The Folk of the Air series is comprised of three books, The Cruel Prince, The Wicked King and The Queen of Nothing, and I devoured all three as soon as I got my hands on them. I’m typing this fresh off of having read the third and last book of the trilogy in fact. In terms of LGBT rep the main character’s sister has a female love interest and there are other characters scattered throughout who are very obviously not heterosexual. Lots of political intrigue and power moves between the courts too, which is another reason why TLS readers might enjoy!
The Darkest Part of the Forest is a stand alone novel (sadly). “Children can have a cruel, absolute sense of justice.

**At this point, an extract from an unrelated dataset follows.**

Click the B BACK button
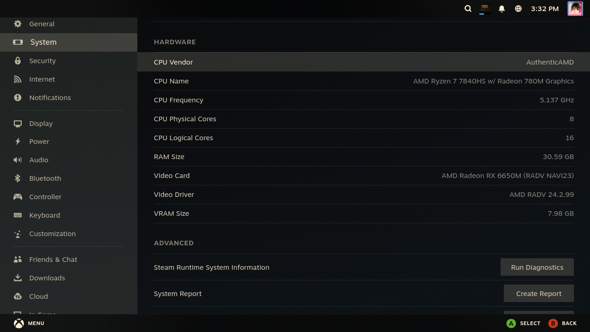This screenshot has height=332, width=590. (x=562, y=323)
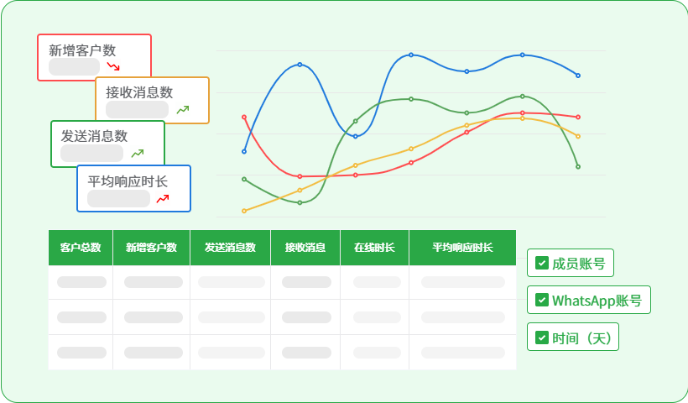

Children can kill a monster and feel quite proud of themselves. A girl can look at her brother and believe they’re destined to be a knight and a bard who battle evil. She can believe she’s found the thing she’s been made for.” It’s just really good in all honesty, kick ass characters, strong friendships and family bonds, great plot and one of the main characters is gay and another is bisexual.
Tithe and the sequel Ironside are both very good and a more ‘urban’ fantasy than Folk or Forest which, to me at least, are more pure fantasy in a way although all of them take place in the modern world. It’s been a while since I read these two specifically, Tithe has a gay main supporting character who I really liked, and he’s also in Ironside too.
Moving away from Holly Black but staying within the realm of fey magic the Wicked Lovely series is a beautiful mix of urban and fey magic. Each book in the series stays within the same world and plot line but generally delves into a different character’s POV. Ink Exchange is technically the second book in the series but my favourite and IMO can be read alone, but I would recommend the entire thing. Two of my favourite bisexual characters are heavily featured in this and pop up through out the rest of the series, sometimes only a little and sometimes a whole lot.
Prince of Air and Darkness by M.A. Grant. “The only human student at Mather’s School of Magick, Phineas Smith has a target on his back. Born with the rare ability to tap into unlimited magick, he finds both Faerie Courts want his allegiance—and will do anything to get it. They don’t realize he can’t levitate a feather, much less defend the Faerie Realm as it slips into civil war.” I MEAN how could you read that description as a TLS reader and NOT want to give this one a go????
Abhorsen Series
In another realm entirely the Abhorsen series is a stunning example of world building which starts with the novel Sabriel, then Lirael and then Abhorsen. I can’t remember there being any lgbt characters in these three, I read them like ten years ago and they were published in 1996 so that kind of explains that, but I love them so much, they’re so well written and I really think fans of TLS will like these. They aren’t urban, but they’re very fantasy and the magic system is super interesting. Possibly one of my favourites in any book ever.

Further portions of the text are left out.